EXERCISE REQUIREMENTS »
Quote the line containing "Expand New Volume(D:)" and all lines that follow it in the listing below, exactly as written.

THE RECORDS »

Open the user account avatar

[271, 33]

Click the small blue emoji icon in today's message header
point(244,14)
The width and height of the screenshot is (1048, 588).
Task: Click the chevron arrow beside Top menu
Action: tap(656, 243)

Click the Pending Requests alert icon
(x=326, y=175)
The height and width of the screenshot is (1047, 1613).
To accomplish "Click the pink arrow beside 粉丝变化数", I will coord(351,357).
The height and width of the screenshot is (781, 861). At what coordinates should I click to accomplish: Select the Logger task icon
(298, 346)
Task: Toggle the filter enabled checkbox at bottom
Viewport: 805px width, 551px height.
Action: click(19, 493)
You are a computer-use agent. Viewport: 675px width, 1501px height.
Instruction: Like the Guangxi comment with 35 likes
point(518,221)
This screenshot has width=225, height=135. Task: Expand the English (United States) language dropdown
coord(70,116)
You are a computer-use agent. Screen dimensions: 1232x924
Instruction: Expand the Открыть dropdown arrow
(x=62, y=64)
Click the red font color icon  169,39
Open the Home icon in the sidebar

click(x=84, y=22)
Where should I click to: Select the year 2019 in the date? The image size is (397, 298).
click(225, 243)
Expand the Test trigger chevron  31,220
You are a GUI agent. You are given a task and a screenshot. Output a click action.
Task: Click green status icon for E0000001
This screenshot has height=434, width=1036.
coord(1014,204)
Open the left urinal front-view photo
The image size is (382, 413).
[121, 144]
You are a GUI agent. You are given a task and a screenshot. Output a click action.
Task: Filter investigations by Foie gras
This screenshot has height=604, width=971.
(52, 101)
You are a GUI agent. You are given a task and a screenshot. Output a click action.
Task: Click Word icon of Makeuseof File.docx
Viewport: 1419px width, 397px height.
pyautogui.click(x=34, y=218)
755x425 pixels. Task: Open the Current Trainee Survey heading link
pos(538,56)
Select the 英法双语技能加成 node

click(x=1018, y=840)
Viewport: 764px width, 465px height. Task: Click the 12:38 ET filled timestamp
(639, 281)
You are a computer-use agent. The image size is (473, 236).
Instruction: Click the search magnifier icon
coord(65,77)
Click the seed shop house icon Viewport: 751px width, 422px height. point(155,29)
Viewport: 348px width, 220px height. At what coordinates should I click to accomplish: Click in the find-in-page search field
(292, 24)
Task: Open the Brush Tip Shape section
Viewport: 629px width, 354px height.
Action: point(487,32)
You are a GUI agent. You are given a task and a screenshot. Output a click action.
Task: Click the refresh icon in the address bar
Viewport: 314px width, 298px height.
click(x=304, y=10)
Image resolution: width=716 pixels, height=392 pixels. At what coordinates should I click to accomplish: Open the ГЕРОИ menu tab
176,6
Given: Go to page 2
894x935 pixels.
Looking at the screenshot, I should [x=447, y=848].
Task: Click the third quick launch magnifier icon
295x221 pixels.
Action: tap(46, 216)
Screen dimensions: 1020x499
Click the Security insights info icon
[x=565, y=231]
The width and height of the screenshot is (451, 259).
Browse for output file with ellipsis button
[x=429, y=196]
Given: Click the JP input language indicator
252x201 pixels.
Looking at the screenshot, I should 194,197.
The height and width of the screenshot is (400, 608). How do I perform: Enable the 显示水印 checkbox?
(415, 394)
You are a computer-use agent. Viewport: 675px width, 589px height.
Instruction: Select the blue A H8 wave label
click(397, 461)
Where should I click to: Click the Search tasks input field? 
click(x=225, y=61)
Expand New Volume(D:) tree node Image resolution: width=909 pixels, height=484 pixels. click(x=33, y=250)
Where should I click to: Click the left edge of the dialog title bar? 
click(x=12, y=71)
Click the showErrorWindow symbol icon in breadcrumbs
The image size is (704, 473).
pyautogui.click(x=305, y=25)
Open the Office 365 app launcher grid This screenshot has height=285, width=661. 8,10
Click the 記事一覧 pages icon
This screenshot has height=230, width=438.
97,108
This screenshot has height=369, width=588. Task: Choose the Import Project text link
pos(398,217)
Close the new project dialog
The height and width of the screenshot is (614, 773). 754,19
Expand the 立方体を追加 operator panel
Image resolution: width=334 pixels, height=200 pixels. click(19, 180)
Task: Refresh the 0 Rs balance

RESULT FOR THIS EXERCISE »
Expand New Volume(D:) tree node Image resolution: width=909 pixels, height=484 pixels. click(x=33, y=250)
Where should I click to: Click the left edge of the dialog title bar? 
click(x=12, y=71)
Click the showErrorWindow symbol icon in breadcrumbs
The image size is (704, 473).
pyautogui.click(x=305, y=25)
Open the Office 365 app launcher grid This screenshot has height=285, width=661. 8,10
Click the 記事一覧 pages icon
This screenshot has height=230, width=438.
97,108
This screenshot has height=369, width=588. Task: Choose the Import Project text link
pos(398,217)
Close the new project dialog
The height and width of the screenshot is (614, 773). 754,19
Expand the 立方体を追加 operator panel
Image resolution: width=334 pixels, height=200 pixels. click(19, 180)
Task: Refresh the 0 Rs balance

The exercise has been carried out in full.